Nearest Keyword Set Search Queries on Multi-Dimensional Datasets

DOI : 10.17577/IJERTV7IS060144

Download Full-Text PDF Cite this Publication

Text Only Version

Nearest Keyword Set Search Queries on Multi-Dimensional Datasets

Ms Rachael Christina M.S M.Tech (CNE) Department of CSE

B.N.M. I.T-Bengaluru, India

Dr. Vimuktha Evangeleen Sails Department of CSE,

B.N.M.I.T Bengaluru, India

Abstract Data mining is an important aspect in refining the data, this makes the data simpler and easy to use and it is a widely used technique to extract the useful information from huge chunks of data. The application developed is a user friendly application which helps to extract the informative keywords from text files and associates keywords with the file and the searching and retrieval of file is made easier with nearest keywords in a multidimensional data set of files. The integration of data mining concepts along with the cloud storage security techniques lead to the development of an efficient search application to retrieve files from the repository using easily remembered keywords.

Keywords: Data security, keyword extraction, multidimensional data set.

  1. INTRODUCTION

    Present world is a technology centric world where each and every small works carried out in day to day life is dependent on the technology. Technology is rapidly growing such that it has occupied major portion in human routine. In this technological era the dependency of people over the information is growing hand in hand with the technology. Each and every activity is dependent on accessing the information and processing with it to get the required result. Starting from a small home to large organisation storing and retrieving of information has become an inseparable part of ones routine. Researches have stated that on a whole the collection of data includes 10% of structured data and the remaining 90% are unstructured data. Information retrieval from structured data set is simpler compared to information retrieval from unstructured datasets. In order to discover the hidden patterns in the unstructured dataset data mining techniques are used.

    Data mining is the process in which the patterns are extracted from the data set and the discovered patterns are analysed and used in studies. Machine learning, statistical analysis are some of the domains which uses the data mining techniques. In this application the data mining is applied over the text documents. The text documents with varied contents without any specific patterns to extract are being considered. A multidimensional data is the type of data in which there is heterogeneous data type objects that are grouped under certain attributes. But when the text document with no specified patterns are considered the pattern recognition becomes impossible, in such cases the

    keywords extracted from every document is one dimension of the document that describes the feature of the document.

* **DIRECTION**
Answer these from the paper excerpt:
(a) What DOI does it give?
(b) According to the introduction, what percentage of collected data is unstructured?
(c) Which three terms are listed after "Keywords:"?

* **DATA LINES**
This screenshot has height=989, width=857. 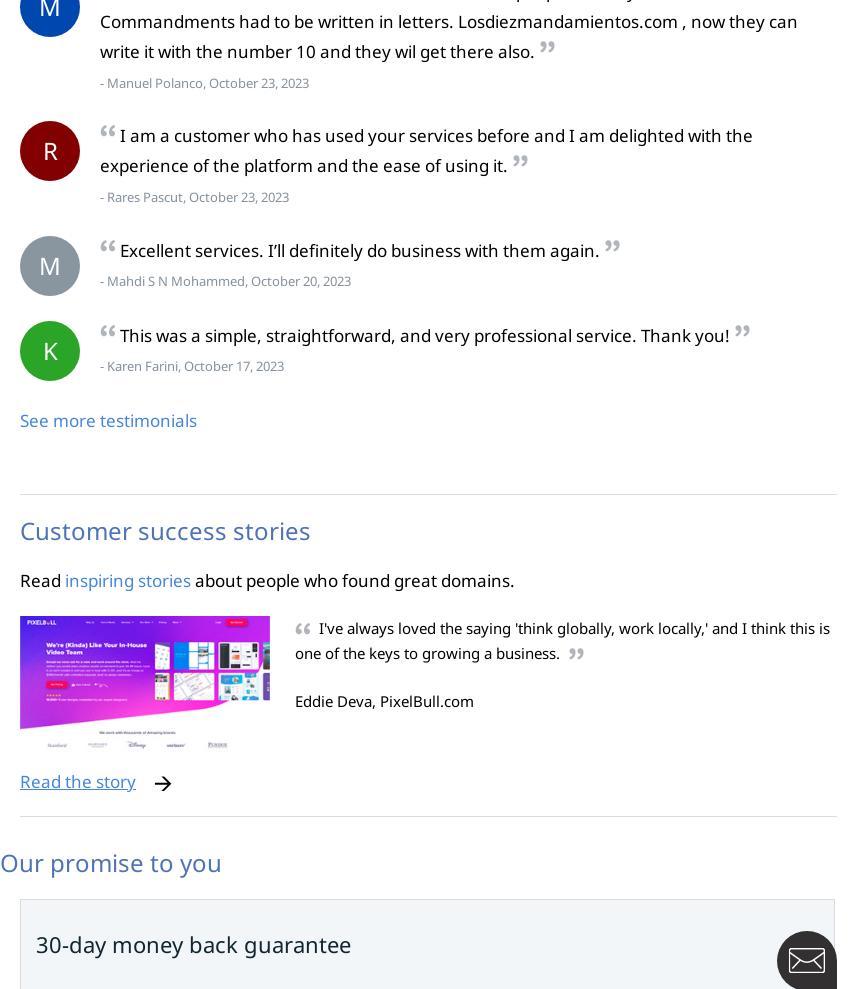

* **IN RESPONSE**
(a) 10.17577/IJERTV7IS060144
(b) 90%
(c) Data security, keyword extraction, multidimensional data set